Give only the number of lines in the records that contain the word "icon".
═══
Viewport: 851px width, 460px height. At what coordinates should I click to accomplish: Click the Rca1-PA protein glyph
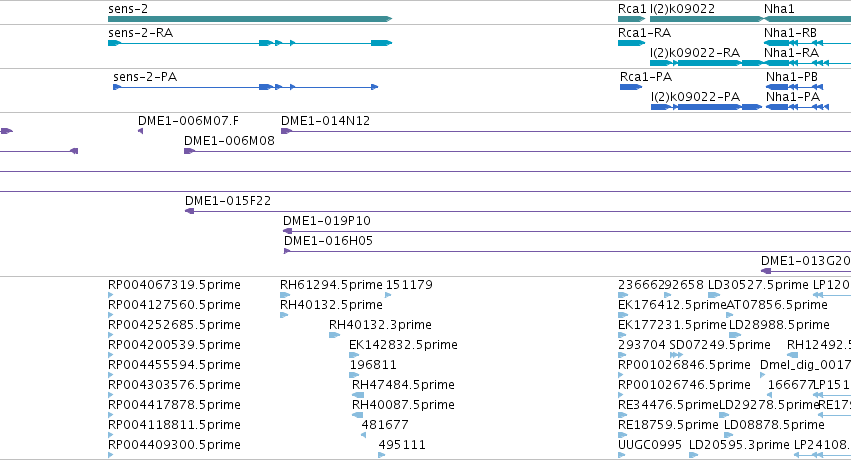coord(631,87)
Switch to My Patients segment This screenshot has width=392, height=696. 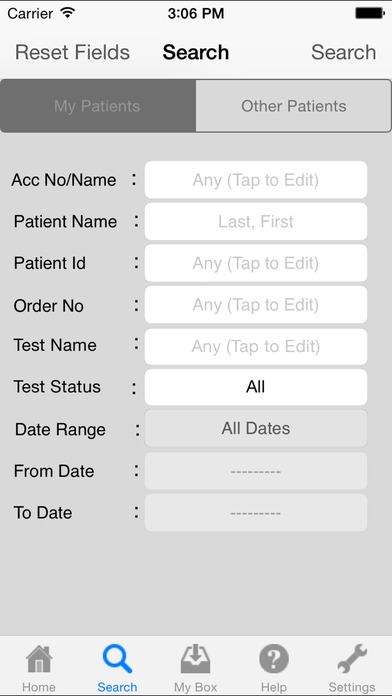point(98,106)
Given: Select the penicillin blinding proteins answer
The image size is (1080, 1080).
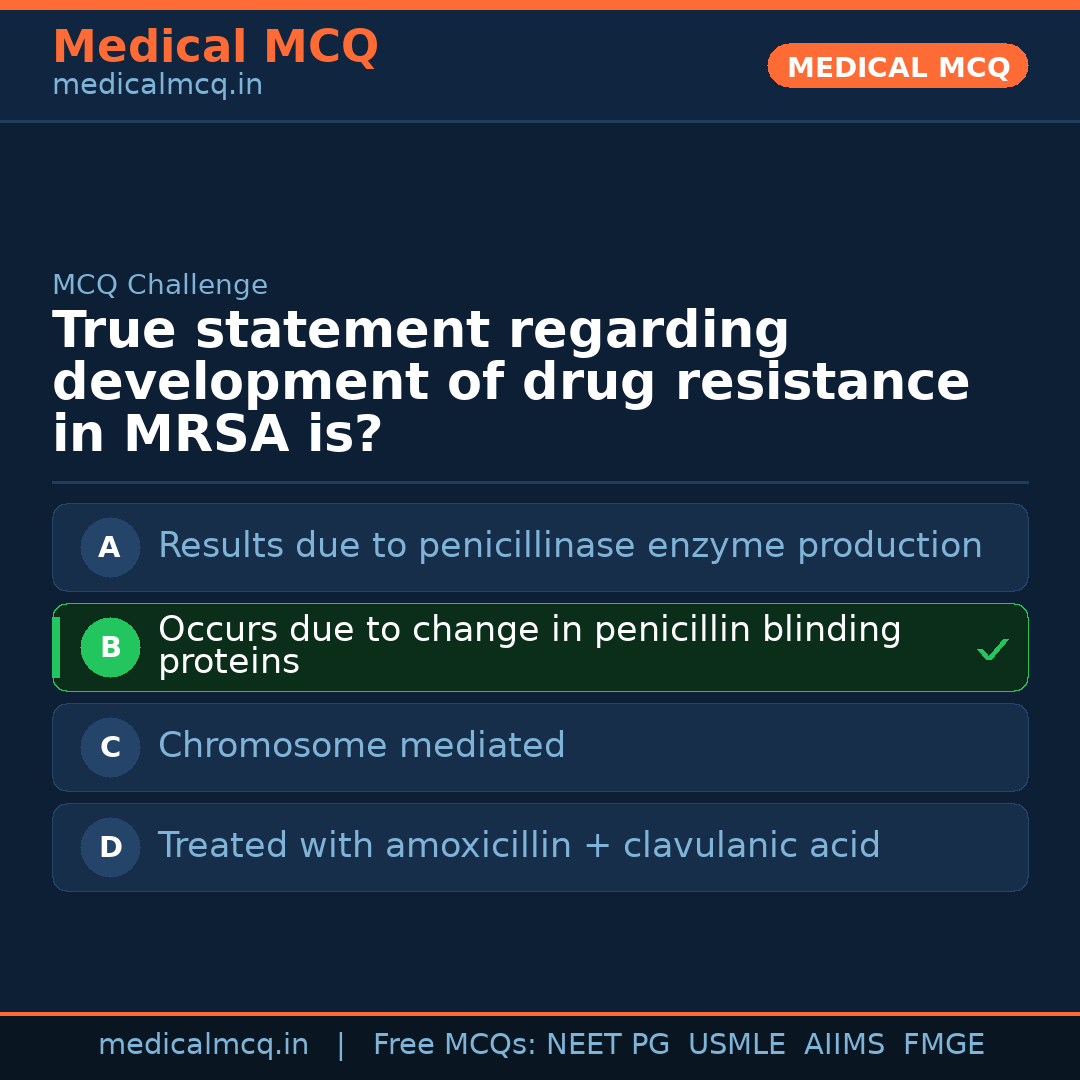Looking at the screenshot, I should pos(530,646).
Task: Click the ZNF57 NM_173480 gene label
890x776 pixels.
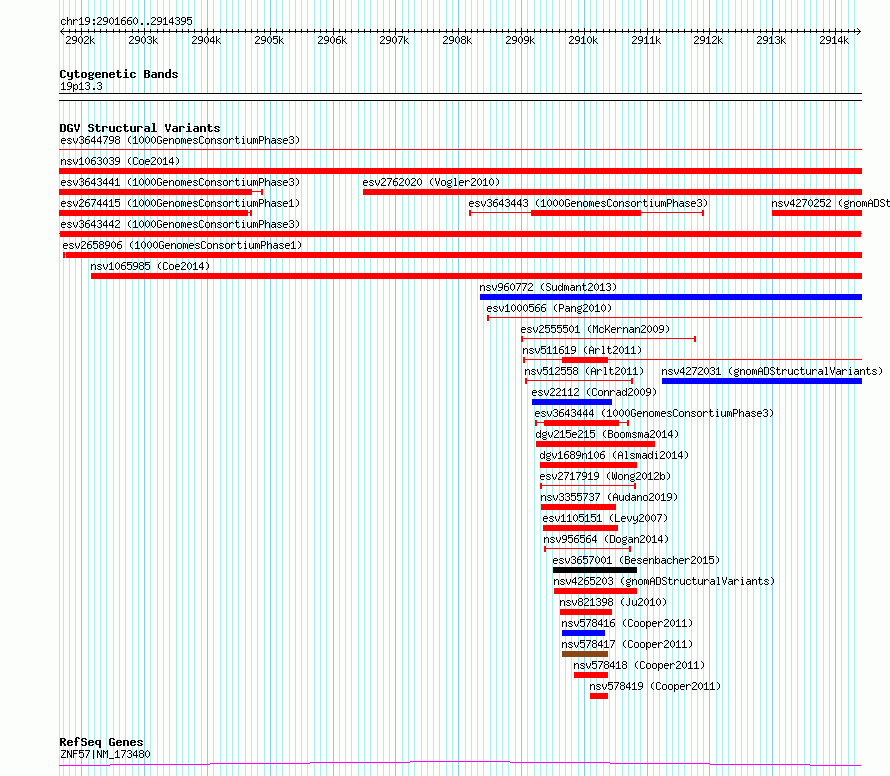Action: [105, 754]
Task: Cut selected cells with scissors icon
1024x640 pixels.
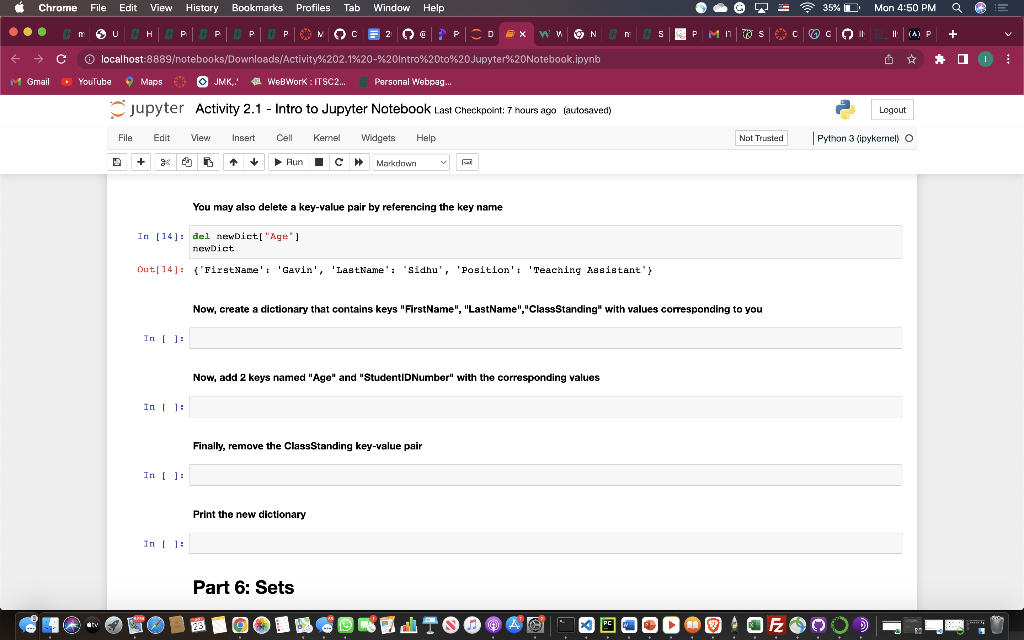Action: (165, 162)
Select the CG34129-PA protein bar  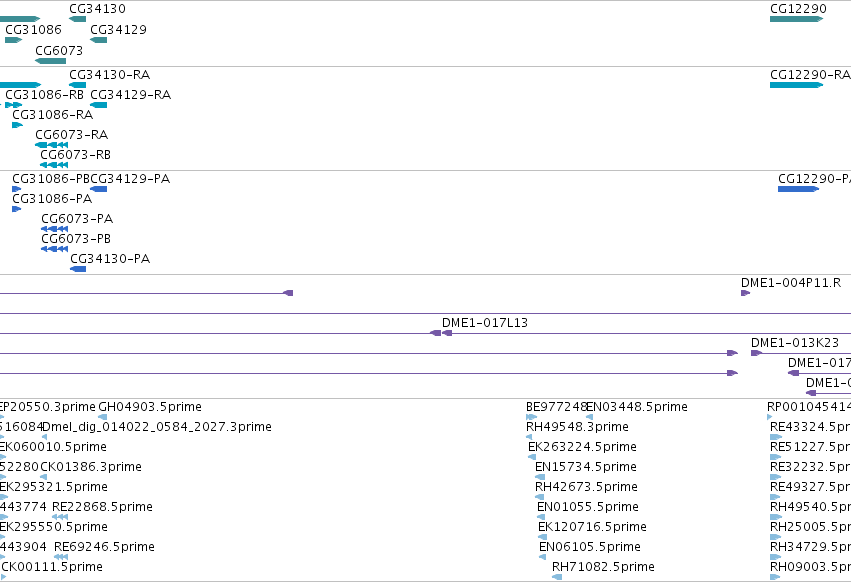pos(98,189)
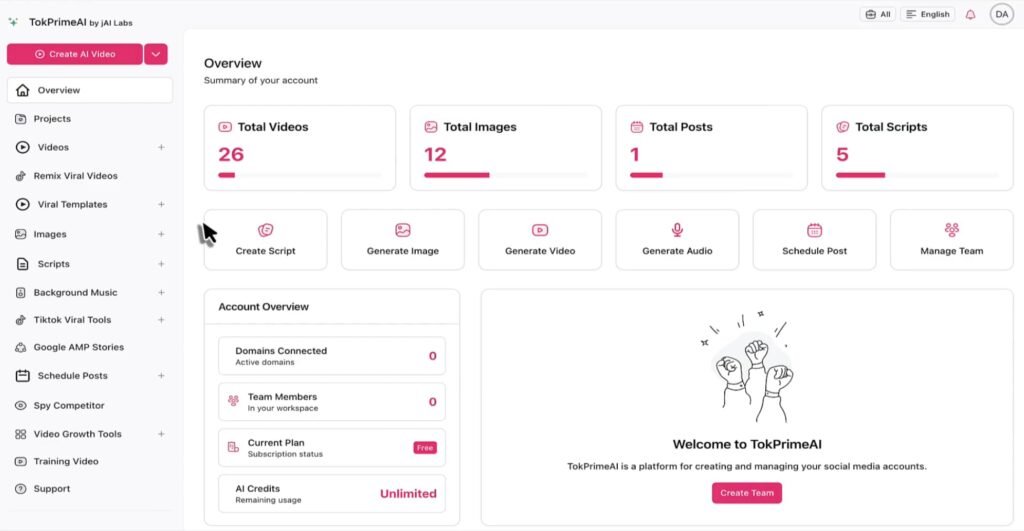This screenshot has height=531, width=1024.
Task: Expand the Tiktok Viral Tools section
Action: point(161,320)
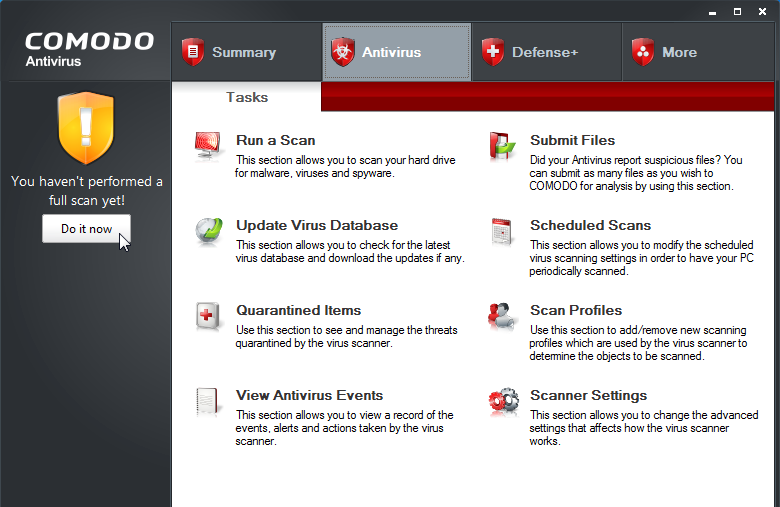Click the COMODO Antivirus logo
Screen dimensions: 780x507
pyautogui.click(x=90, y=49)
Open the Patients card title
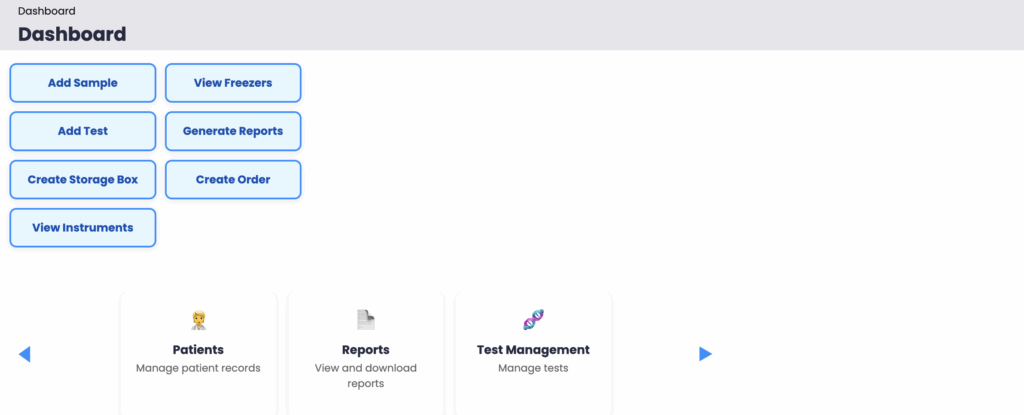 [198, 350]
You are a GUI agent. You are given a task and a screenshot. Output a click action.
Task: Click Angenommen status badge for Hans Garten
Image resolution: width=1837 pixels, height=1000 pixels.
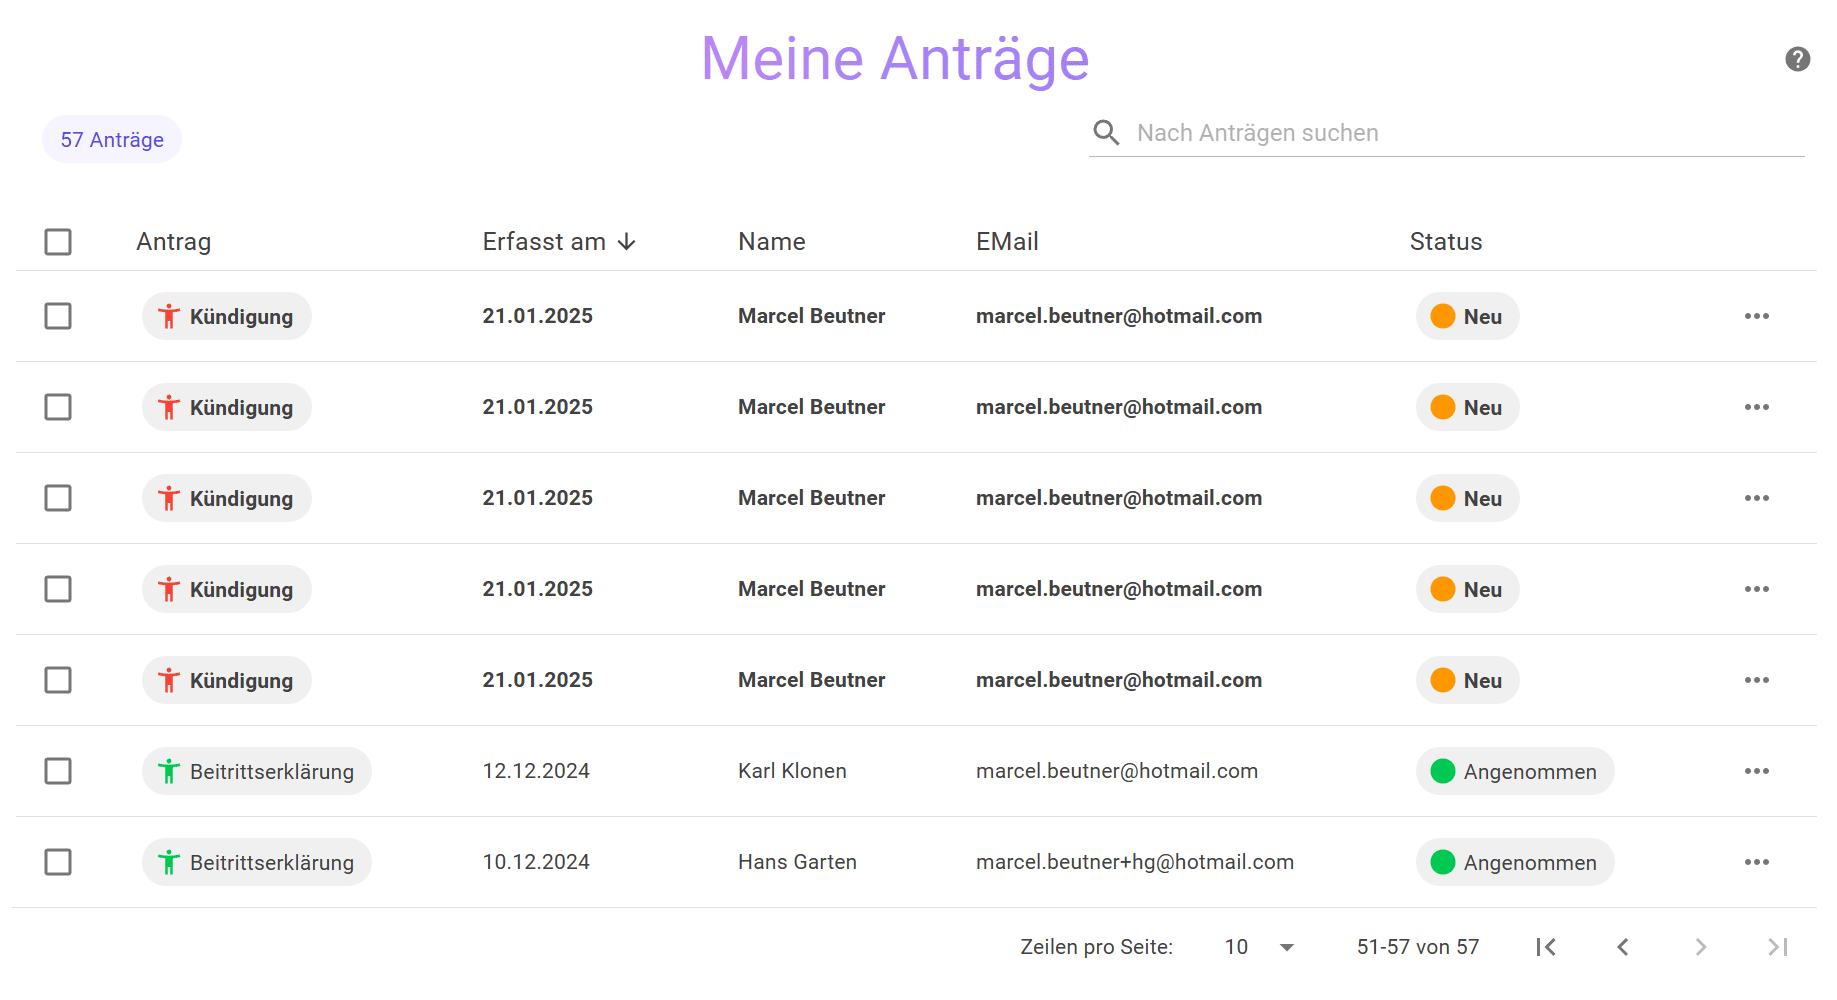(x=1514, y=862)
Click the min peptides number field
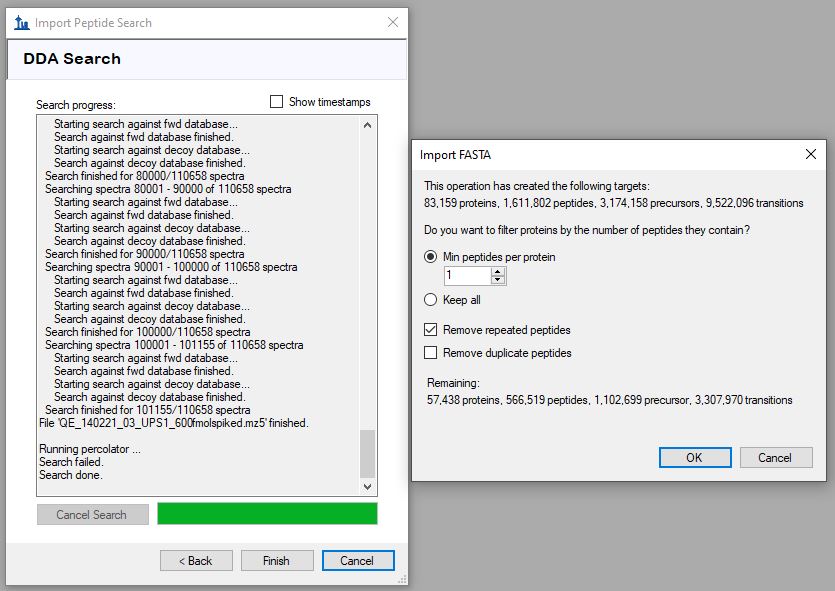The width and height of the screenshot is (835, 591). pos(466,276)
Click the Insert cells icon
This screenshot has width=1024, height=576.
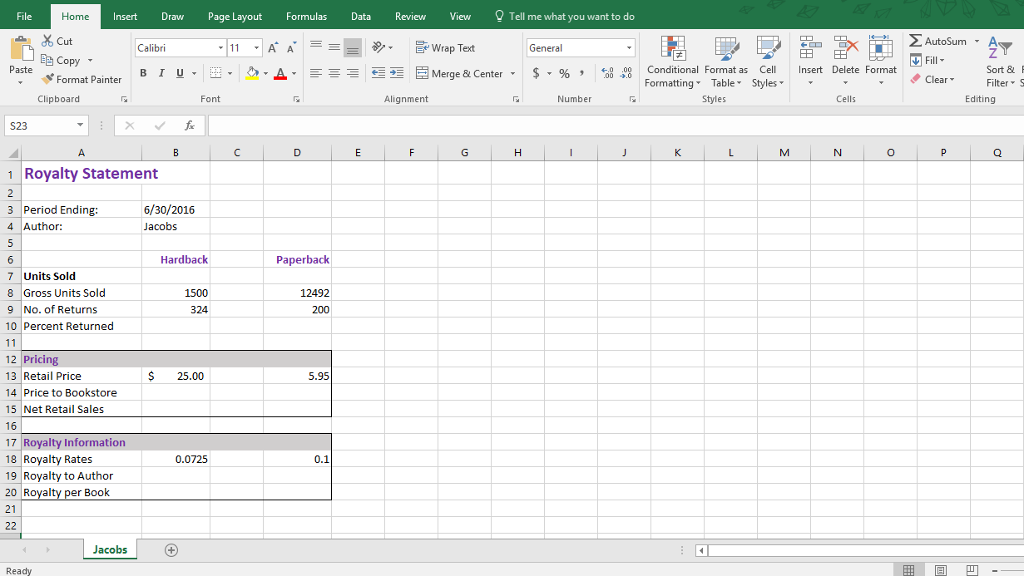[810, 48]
═══
● **Response to the exercise**
2